Düsseldorf · Unitymedia hat 95 Prozent aller Programme auf einen anderen Sendeplatz gelegt. Zigtausende Düsseldorf sind betroffen. Bei "media@home Jokesch" werden Sonderschichten gefahren. Die Telefone dort stehen nicht still.

 Sebastian Boss (vorne) und Edmund Witzmann von der Firma Jokesch bearbeiten gegen Mittag bereits die 280. Kundenanfrage.

Sebastian Boss (vorne) und Edmund Witzmann von der Firma Jokesch bearbeiten gegen Mittag bereits die 280. Kundenanfrage.

Foto: Thorsten Breitkopf

Es ist 12.30 Uhr am Dienstag beim Oberkasseler TV-Spezialisten "media@home Jokesch". Inhaber Sebastian Boss nimmt den Hörer ab. Am Telefon eine ältere Kundin, die verzweifelt durchs Telefon sagt: "Ich hab kein Bild mehr." Boss erklärt geduldig, was passiert ist. Es ist schon der 280. Anruf an diesem Dienstagmittag. Der Kabelnetzbetreiber Unitymedia hat gestern die Frequenzen der Fernsehprogramme umgestellt. Die Folge: "95 Prozent der Programme sind nun auf einem anderen Platz", sagt Sebastian Boss. Betroffen sind in Düsseldorf Hunderttausende Haushalte. Denn die Umstellung trifft fast alle, nur Kunden mit DVBT2-Empfang bilden eine Ausnahme.

Am Vormittag hätten vor allem ältere Kunden bei dem Händler angerufen, die als Rentner etwa auch morgens den Fernseher einschalten. Gegen Nachmittag oder Abend rechnet Boss mit den Anrufen der jüngeren Kunden, die dann von der Arbeit kommen.

Bei der Firma Jokesch hat man sich auf die Umstellung vorbereitet. "Alle Mitarbeiter haben eine Urlaubssperre. Wir brauchen heute alle Hände an Deck", sagt Boss. Zehn Telefone sind freigeschaltet für die Kundenanrufe, auch solche in der Werkstatt, die sonst kaum angewählt würden. In einem Büro sind vier dieser Anschlüsse, und es vergeht keine Minute, in der die Telefone dort nicht klingeln.

Eigentlich stellt Unitymedia immer mal wieder einzelne Frequenzen um. Das sei kein großes Problem, da meist Spartenkanäle betroffen seien. Diesmal aber sind für die Zuschauer auch ARD, ZDF, RTL oder WDR weg, also die Mainstreamsender mit hohen Einschaltzahlen, sagt Boss.

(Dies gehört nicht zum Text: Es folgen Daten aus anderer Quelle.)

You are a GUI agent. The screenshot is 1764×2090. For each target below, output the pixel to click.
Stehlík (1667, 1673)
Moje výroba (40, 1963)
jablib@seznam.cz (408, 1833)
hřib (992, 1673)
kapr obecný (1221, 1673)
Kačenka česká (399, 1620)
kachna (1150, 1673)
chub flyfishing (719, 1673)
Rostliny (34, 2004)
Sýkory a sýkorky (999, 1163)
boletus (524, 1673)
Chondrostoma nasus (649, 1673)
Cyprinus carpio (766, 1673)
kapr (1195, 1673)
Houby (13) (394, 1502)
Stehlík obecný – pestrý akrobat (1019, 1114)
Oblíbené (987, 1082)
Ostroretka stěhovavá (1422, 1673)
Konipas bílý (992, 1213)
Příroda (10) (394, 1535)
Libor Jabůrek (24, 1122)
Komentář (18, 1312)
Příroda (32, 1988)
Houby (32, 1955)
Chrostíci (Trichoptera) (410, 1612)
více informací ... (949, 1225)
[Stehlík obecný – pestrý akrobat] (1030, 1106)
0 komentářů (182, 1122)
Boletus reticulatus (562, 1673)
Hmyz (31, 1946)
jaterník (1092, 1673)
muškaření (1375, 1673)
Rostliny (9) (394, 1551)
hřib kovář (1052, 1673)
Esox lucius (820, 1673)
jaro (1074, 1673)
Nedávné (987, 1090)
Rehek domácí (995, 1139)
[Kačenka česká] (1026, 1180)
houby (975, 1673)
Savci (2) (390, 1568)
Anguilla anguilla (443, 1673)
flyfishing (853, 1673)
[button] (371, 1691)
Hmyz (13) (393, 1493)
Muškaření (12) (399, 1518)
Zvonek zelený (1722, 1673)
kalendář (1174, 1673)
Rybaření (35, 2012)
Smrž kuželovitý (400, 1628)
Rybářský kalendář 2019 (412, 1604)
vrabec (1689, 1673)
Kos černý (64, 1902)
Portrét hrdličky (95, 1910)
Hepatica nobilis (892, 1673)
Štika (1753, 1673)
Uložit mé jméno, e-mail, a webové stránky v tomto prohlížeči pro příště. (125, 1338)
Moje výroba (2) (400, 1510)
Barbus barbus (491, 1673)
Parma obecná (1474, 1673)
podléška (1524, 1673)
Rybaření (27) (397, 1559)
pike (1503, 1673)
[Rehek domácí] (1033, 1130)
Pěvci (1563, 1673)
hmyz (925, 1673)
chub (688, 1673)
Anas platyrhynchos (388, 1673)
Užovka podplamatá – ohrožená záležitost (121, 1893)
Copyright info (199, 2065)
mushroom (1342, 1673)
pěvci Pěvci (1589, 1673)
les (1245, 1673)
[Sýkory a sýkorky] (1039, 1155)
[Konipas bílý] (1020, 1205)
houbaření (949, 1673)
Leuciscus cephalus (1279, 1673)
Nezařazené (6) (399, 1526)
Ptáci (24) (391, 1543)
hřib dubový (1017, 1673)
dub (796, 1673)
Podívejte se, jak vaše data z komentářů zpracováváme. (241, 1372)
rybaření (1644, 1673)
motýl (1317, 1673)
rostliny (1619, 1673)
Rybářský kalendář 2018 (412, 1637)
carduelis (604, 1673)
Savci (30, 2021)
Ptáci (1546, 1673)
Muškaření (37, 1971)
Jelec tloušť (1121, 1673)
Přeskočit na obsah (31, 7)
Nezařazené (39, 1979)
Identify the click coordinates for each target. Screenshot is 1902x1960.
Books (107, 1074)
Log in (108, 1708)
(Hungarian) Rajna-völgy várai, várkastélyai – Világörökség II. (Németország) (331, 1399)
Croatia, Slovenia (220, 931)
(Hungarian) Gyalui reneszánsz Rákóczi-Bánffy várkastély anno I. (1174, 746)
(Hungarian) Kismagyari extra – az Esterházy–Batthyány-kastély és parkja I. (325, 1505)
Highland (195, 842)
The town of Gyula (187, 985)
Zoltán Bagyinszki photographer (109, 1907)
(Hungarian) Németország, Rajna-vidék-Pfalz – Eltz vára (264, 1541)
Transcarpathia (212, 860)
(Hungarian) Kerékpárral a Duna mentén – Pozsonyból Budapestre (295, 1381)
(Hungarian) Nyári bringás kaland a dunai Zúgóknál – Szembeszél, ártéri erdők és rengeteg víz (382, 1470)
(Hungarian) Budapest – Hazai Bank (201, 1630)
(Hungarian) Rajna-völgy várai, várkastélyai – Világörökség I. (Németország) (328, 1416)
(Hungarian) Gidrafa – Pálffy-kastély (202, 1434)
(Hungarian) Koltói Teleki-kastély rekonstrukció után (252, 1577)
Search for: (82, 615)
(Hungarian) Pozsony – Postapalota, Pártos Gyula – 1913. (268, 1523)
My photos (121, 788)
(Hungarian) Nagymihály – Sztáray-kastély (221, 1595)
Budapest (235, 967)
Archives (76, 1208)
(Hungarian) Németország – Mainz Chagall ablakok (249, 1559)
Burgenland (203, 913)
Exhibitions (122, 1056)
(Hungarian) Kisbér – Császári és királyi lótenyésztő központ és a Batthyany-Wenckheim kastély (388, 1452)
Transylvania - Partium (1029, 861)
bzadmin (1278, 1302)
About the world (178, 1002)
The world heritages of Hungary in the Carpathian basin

Und die allermeisten TV-Kunden wüssten nicht, wie sie selbst die Senderbelegung am TV neu programmieren können.

Schon die Abschaltung des Analogfernsehens habe die Kunden vor zwei Monaten verunsichert. Jetzt aber sei alles noch viel schlimmer. Unitymedia hat offenbar nur unzureichend über die Veränderungen informiert. Hausbesitzer wurden zwar angeschrieben, haben aber in vielen Fällen ihre Vermieter nicht benachrichtigt. "Manche Kunden glauben einfach, ihr Fernseher sei kaputt und pochen auf die Garantie", sagt Boss. Aber hier liegt das Problem beim Netzbetreiber.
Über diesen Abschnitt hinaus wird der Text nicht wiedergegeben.